TASK REQUIREMENTS:
• a. Answer these questions about the Cary Fowler post:
(i) What organization does Fowler serve as Executive Director?
(ii) What nickname have the media given the Svalbard Global Seed Vault?
(iii) To what decade does the idea for the seed vault date back?
• b. Decide whether each statement agrees with the Cary Fowler post, and quote the words that decide it:
(i) Andrew Zolli introduces the "Sustaining Tomorrow" segment of Pop!Tech.
(ii) The seed vault became a practical possibility before the International Treaty on Plant Genetic Resources came into force.
(iii) Losing biodiversity is described as extinction.
• c. Copy out the Cary Fowler post from "Fowler is the" to "we need biodiversity?".

EXCERPTED PASSAGE:
* * *

Cary Fowler : The common heritage of mankind

October 22, 2007

Andrew Zolli introduces the segment of Pop!Tech on “Sustaining Tomorrow” as the things that “comic books are made of”. And Cary Fowler’s Artic Seed Vault definitely seems like it would fit comfortably into an epic tale of heroes and villains.

Fowler is the Executive Director of the Global Crop Diversity Trust and the world’s seed banker. He starts by explaining what biodiversity really means. It is the biological foundation of agriculture and losing biodiversity is extinction. It means losing important genetic traits and options for the future. And with climate change and food security issues, there is pressure on agriculture to do many more things. The question is do we modify the environment to suit the crops or modify the crops to suit the environment? And if the latter, don’t we need biodiversity?

This is where seed banks come in. And the mother of all seed banks must surely be the Artic Seed Vault. It is a sort of a Noah’s Ark concept – taking a sampling of what you want to preserve and protecting it from impending doom. A global resource to ensure continuity in human existence.

“The Svalbard Global Seed Vault, or the Doomsday Vault as the media have nicknamed it, will be the ultimate safety net for the world’s most important natural resource… The seed vault is an answer to a call from the international community to provide the best possible assurance of safety for the world’s crop diversity, and in fact the idea for such a facility dates back to the 1980s. However, it was only with the coming into force of the International Treaty on Plant Genetic Resources, and an agreed international legal framework for conserving and accessing crop diversity, that the seed vault became a practical possibility.

* * *

(Stored data)
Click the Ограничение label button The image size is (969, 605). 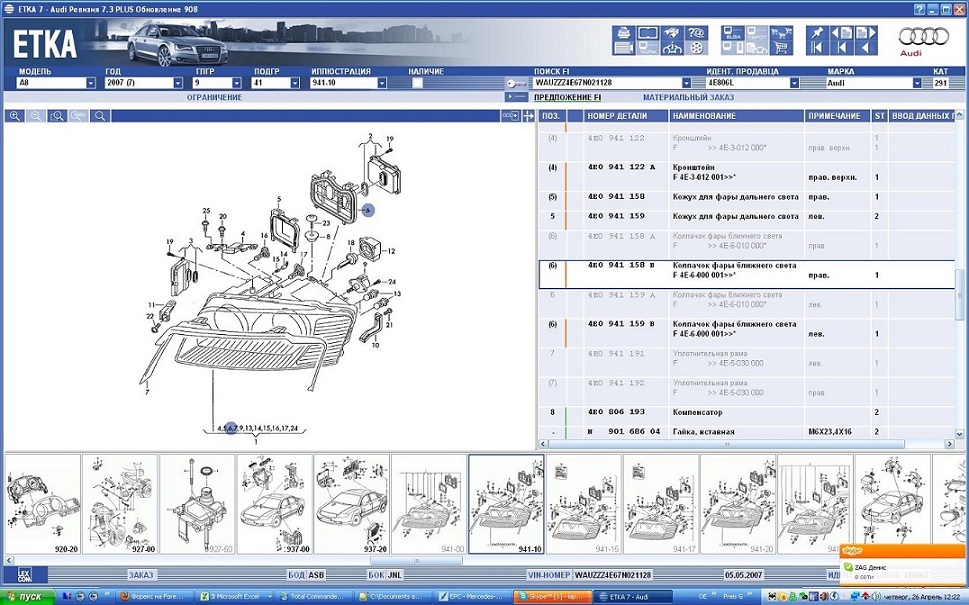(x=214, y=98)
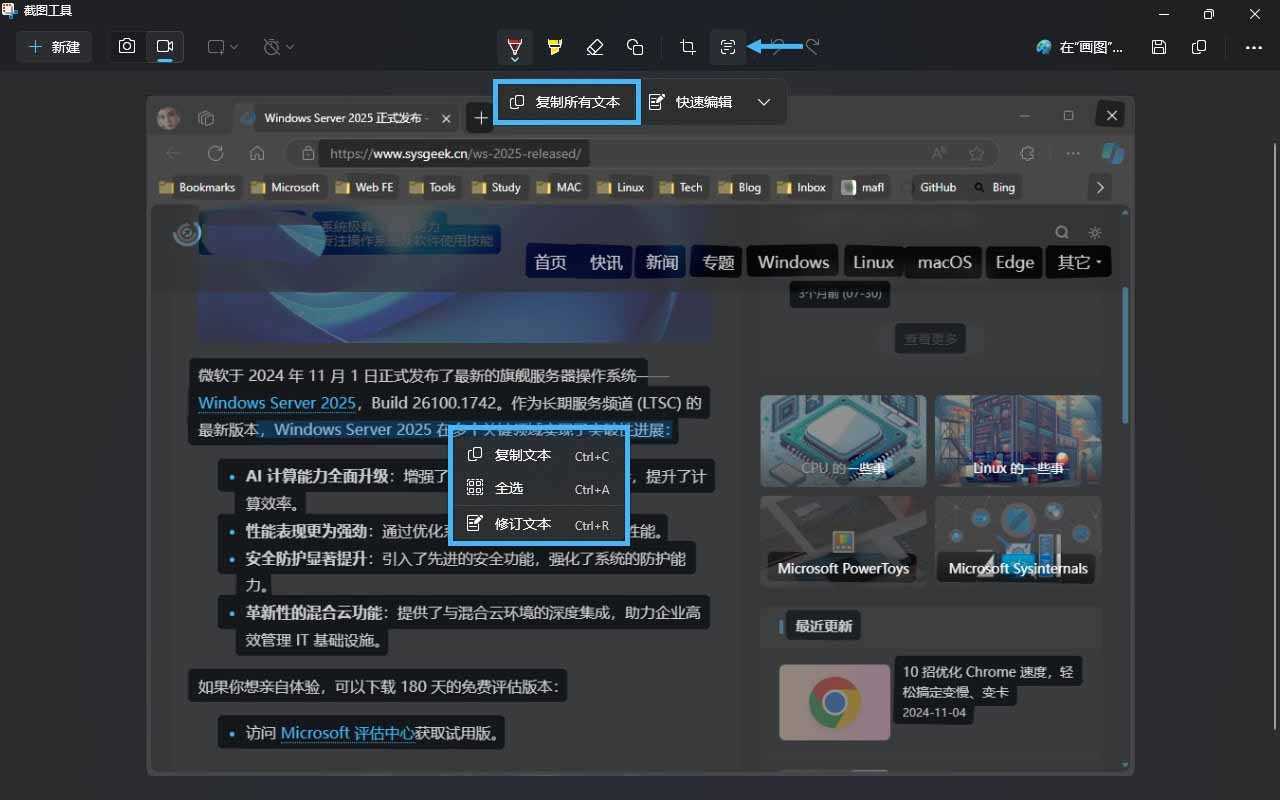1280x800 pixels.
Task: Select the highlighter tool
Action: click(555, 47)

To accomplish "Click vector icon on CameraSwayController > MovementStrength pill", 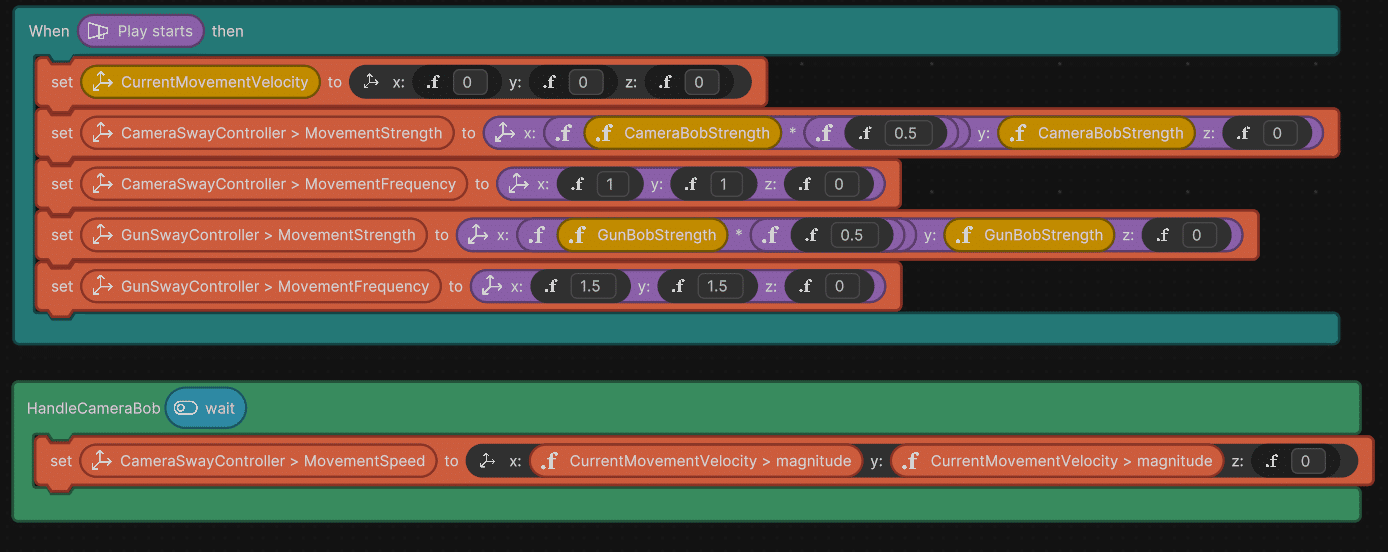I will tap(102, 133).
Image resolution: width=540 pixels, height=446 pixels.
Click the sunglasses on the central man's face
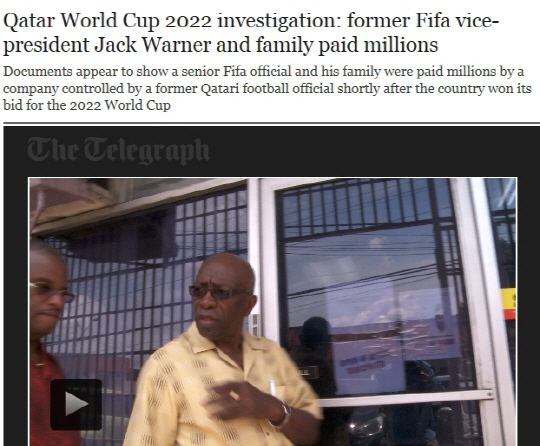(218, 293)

* * *

ACTIVITY ANSWERS:
• a.
(i) The Global Crop Diversity Trust
(ii) The Doomsday Vault
(iii) The 1980s

• b.
(i) Yes: "Andrew Zolli introduces the segment of Pop!Tech on “Sustaining Tomorrow”"
(ii) No: "it was only with the coming into force of the International Treaty on Plant Genetic Resources, and an agreed international legal framework for conserving and accessing crop diversity, that the seed vault became a practical possibility."
(iii) Yes: "losing biodiversity is extinction"

• c.
Fowler is the Executive Director of the Global Crop Diversity Trust and the world’s seed banker. He starts by explaining what biodiversity really means. It is the biological foundation of agriculture and losing biodiversity is extinction. It means losing important genetic traits and options for the future. And with climate change and food security issues, there is pressure on agriculture to do many more things. The question is do we modify the environment to suit the crops or modify the crops to suit the environment? And if the latter, don’t we need biodiversity?